● SOURCE DOCUMENT
-- START --

Blough v. Chicago Great Western R. Co.

Decision Date16 November 1920
Docket Number33648
Citation179 N.W. 840,189 Iowa 1256
PartiesIRA W. BLOUGH, Administrator, Appellant, v. CHICAGO GREAT WESTERN RAILROAD COMPANY et al., Appellees
CourtIowa Supreme Court

Appeal from Black Hawk District Court.--GEORGE W. DUNHAM, Judge.

ACTION for damages consequent upon the drowning of Velma Leona Gregson, resulted in a directed verdict for defendant and judgment thereon. Plaintiff appeals.

Affirmed.

J. C Beem, and H. E. Tullar, for appellant.

Carr Carr & Cox, and James G. Clark, for appellees.

LADD J. WEAVER, C. J., STEVENS and ARTHUR, JJ., concur.

OPINION

LADD, J.

-- END --

● SUPPLIED RECORDS
-- START --

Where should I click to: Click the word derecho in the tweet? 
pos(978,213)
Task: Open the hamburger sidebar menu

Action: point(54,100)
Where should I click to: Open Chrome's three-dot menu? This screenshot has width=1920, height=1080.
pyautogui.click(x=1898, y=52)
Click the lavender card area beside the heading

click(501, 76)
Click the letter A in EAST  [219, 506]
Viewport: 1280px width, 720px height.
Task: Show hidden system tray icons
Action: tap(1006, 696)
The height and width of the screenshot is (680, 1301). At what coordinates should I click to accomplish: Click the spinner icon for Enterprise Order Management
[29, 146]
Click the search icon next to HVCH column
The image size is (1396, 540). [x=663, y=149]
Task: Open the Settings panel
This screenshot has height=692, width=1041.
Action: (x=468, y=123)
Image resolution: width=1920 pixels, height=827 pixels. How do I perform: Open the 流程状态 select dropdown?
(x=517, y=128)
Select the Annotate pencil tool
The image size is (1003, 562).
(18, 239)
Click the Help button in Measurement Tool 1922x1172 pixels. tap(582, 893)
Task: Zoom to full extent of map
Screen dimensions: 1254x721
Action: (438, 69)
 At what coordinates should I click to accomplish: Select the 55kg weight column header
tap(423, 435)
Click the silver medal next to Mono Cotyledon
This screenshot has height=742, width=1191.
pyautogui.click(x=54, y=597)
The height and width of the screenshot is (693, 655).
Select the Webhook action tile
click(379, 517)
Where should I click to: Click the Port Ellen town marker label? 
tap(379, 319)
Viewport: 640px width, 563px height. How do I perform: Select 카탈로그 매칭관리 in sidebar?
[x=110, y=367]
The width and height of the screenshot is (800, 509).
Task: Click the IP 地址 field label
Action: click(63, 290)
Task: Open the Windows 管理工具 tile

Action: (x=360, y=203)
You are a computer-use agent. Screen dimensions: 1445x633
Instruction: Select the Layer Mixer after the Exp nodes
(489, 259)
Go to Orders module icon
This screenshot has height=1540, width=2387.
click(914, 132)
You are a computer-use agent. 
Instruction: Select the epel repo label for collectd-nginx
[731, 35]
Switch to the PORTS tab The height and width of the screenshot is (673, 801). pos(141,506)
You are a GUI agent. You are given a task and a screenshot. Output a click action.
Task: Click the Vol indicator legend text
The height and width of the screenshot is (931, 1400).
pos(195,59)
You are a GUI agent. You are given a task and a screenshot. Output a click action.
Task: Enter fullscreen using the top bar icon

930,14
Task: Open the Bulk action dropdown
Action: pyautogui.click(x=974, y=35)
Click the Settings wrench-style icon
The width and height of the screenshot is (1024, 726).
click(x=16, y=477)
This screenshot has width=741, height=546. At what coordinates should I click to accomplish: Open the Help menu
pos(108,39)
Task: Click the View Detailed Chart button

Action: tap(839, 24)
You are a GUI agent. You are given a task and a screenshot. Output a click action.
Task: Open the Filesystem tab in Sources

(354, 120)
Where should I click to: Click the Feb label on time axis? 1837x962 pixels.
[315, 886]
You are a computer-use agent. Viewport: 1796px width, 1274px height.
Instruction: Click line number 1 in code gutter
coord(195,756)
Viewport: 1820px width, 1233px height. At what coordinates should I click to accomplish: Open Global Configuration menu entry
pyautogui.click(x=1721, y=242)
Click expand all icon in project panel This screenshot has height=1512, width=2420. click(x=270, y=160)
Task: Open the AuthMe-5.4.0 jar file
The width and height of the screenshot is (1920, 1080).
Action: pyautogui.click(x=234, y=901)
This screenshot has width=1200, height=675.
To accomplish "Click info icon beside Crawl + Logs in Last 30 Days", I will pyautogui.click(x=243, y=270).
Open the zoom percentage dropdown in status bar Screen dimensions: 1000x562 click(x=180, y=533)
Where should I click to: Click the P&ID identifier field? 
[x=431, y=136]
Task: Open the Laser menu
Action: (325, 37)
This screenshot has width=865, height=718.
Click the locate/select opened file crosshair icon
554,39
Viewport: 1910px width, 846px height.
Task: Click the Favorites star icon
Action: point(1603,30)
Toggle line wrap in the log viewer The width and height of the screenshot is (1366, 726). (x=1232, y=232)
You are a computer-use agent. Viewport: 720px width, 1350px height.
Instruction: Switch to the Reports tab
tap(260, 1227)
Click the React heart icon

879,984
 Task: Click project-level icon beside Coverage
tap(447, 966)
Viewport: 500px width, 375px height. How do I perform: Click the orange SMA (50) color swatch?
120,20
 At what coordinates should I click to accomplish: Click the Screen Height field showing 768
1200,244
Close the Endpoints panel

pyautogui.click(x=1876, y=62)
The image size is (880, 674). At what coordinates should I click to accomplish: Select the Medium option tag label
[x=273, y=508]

-- END --

● GIVEN INSTRUCTION 1
Repeat the passage of the Blough case summary starting with "ACTION for damages" and going on through "Clark, for appellees.".
● GIVEN INSTRUCTION 2
Reproduce the lines of the entries starting with the first line and going on through the line with "Action: (438, 69)".

● EXERCISE OUTPUT 1
ACTION for damages consequent upon the drowning of Velma Leona Gregson, resulted in a directed verdict for defendant and judgment thereon. Plaintiff appeals.

Affirmed.

J. C Beem, and H. E. Tullar, for appellant.

Carr Carr & Cox, and James G. Clark, for appellees.

● EXERCISE OUTPUT 2
Where should I click to: Click the word derecho in the tweet? 
pos(978,213)
Task: Open the hamburger sidebar menu

Action: point(54,100)
Where should I click to: Open Chrome's three-dot menu? This screenshot has width=1920, height=1080.
pyautogui.click(x=1898, y=52)
Click the lavender card area beside the heading

click(501, 76)
Click the letter A in EAST  [219, 506]
Viewport: 1280px width, 720px height.
Task: Show hidden system tray icons
Action: tap(1006, 696)
The height and width of the screenshot is (680, 1301). At what coordinates should I click to accomplish: Click the spinner icon for Enterprise Order Management
[29, 146]
Click the search icon next to HVCH column
The image size is (1396, 540). [x=663, y=149]
Task: Open the Settings panel
This screenshot has height=692, width=1041.
Action: (x=468, y=123)
Image resolution: width=1920 pixels, height=827 pixels. How do I perform: Open the 流程状态 select dropdown?
(x=517, y=128)
Select the Annotate pencil tool
The image size is (1003, 562).
(18, 239)
Click the Help button in Measurement Tool 1922x1172 pixels. tap(582, 893)
Task: Zoom to full extent of map
Screen dimensions: 1254x721
Action: (438, 69)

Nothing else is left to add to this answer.